Die Angehörigen sind nicht traurig. Trauer herrschte allerdings, als die todkranke und leidende Katze „entsorgt“ werden mussten. Aber ein Trauma war auch das nicht.
„Die Unfähigkeit zu trauern“ fällt mir ein, ein Schlagwort, aber auch das führt in eine andere Richtung.Deshalb bleibe ich bei Patrizias Ausgangspunkt: Trauer als Kunst, die gepflegt sein will, wie alle Künste. Wie ist das eigentlich, wenn ich an einen geliebten Musiker denke, etwa an Schubert? Ein Freund brach in Tränen aus, nachdem er den schön rührend gestalteten Schubertfilm gesehen hatte. Das war ergreifende Musik. Das war echtes Mitgefühl. Der Freund hat geweint und ich habe ihn getröstet.
Die Patrizia schreibt weiter: „Praxis für Traumaarbeit und Trauerbegleitung ...Als Krankenpflegerin auf der Geburtshilfe und später im Hospiz habe ich intensiv Anfang und Ende des Lebens erlebt.“ Ähnliches denken wir, wenn wir uns das Ende Mozarts vergegenwärtigen ...das himmlisch ergreifende Requiem, Musik, die halb im Dieseits, halb im Jenseits verankert ist. Tränen des Ergriffenseins, auch was das Leben des Musikers betrifft. Er wird zum Familienmitglied.
Wenn wir Kunstwerke der Renaissance betrachten - schöne Frauen zum Beispiel - , die kaum religiöse Gedanken wecken, sondern an die Freuden des Lebens erinnern, dann stelle ich mir einen alten Herrn vor, der mit Wehmut an die junge Frau denkt, deren Bild er nun anbetet.
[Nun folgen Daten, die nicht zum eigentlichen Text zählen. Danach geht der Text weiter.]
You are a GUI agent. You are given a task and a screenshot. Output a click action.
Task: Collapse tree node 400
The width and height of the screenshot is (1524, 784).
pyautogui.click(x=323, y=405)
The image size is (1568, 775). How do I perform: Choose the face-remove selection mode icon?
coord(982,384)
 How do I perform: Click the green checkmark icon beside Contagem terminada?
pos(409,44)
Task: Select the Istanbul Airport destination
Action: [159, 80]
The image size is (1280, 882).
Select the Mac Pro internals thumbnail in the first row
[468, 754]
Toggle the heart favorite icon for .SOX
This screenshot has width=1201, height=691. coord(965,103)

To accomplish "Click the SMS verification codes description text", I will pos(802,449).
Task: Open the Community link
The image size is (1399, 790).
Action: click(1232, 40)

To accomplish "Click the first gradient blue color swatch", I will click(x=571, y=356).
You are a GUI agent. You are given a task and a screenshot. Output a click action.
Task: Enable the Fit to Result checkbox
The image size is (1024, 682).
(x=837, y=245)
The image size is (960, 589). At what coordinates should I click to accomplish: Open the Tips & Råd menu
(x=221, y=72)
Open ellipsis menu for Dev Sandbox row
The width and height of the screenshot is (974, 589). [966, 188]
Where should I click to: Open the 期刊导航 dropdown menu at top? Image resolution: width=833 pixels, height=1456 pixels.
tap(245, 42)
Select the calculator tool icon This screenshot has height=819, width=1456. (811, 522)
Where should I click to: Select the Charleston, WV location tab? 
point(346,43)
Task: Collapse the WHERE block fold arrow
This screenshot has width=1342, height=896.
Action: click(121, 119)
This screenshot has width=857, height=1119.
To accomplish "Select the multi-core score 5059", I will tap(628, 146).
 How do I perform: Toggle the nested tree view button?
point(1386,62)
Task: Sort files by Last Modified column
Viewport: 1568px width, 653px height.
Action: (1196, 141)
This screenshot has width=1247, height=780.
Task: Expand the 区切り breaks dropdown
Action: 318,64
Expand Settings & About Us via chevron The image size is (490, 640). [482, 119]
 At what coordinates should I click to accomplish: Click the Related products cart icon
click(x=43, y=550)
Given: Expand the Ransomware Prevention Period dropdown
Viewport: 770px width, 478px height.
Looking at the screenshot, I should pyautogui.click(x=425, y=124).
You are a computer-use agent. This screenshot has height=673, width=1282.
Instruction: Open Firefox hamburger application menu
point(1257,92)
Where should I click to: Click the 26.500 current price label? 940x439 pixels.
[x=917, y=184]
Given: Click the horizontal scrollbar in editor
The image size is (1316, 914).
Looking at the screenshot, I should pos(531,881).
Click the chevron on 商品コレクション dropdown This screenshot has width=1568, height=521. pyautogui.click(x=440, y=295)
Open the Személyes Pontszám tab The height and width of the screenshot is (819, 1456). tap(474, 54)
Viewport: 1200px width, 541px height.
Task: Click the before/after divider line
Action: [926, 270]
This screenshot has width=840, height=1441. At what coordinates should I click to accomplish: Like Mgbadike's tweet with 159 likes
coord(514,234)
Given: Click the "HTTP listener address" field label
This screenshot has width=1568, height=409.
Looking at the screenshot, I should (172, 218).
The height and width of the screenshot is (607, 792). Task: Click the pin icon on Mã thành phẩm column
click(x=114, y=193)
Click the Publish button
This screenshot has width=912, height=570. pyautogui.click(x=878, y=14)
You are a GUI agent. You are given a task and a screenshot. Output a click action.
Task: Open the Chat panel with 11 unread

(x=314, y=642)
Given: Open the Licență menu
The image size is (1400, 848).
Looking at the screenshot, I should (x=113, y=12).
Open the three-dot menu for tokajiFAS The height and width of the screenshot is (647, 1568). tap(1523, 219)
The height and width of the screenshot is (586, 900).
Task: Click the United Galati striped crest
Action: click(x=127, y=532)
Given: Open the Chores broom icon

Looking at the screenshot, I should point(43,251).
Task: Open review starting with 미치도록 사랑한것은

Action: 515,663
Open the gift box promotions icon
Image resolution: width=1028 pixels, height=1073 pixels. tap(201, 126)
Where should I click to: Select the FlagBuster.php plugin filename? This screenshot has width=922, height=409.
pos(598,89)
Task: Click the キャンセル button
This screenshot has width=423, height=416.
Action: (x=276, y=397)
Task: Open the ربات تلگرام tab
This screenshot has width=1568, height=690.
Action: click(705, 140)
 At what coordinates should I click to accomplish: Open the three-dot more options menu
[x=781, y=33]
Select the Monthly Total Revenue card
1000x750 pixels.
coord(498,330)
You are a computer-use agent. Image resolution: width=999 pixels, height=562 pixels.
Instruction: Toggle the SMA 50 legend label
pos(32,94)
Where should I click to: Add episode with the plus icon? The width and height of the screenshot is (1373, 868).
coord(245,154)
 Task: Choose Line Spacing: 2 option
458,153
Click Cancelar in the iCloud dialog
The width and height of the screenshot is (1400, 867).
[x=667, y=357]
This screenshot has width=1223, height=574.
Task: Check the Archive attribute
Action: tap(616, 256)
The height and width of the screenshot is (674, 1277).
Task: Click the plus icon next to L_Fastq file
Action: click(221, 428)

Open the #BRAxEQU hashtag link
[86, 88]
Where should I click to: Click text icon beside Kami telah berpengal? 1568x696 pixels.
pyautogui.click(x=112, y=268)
Kunst und Trauer, Kunst als Trauer, Kunst als Ersatz für Trauer und Bewältigung von Traumata. Es gibt Symphonien, in denen die Musikgenies - Beethoven, Brams, Mahler - all ihre Sehnsüchte, Wünsche, Erfüllungen hineinlegen. Wir können an ihrer Gefühlswelt teilnehmen, spüren das Trauma, die schädigende Gewalt, wir fühlen die Spannung, die Brüche, die Erlösung. Über ihre Werke, in denen Trauer und Schmerz läuternd wirken, finden wir Gemeinsamkeit und werden Familie. Das hohe Lied der Trauerbewältigung finden wir in der Musik und im Text der Matthäuspassion von Johann Sebastian Bach. Das Leiden Christi, die Passion, all das wird duchgespielt und endet in jubelnder Trauer, ähnlich wie im afroamerikanischen Gospelgesang.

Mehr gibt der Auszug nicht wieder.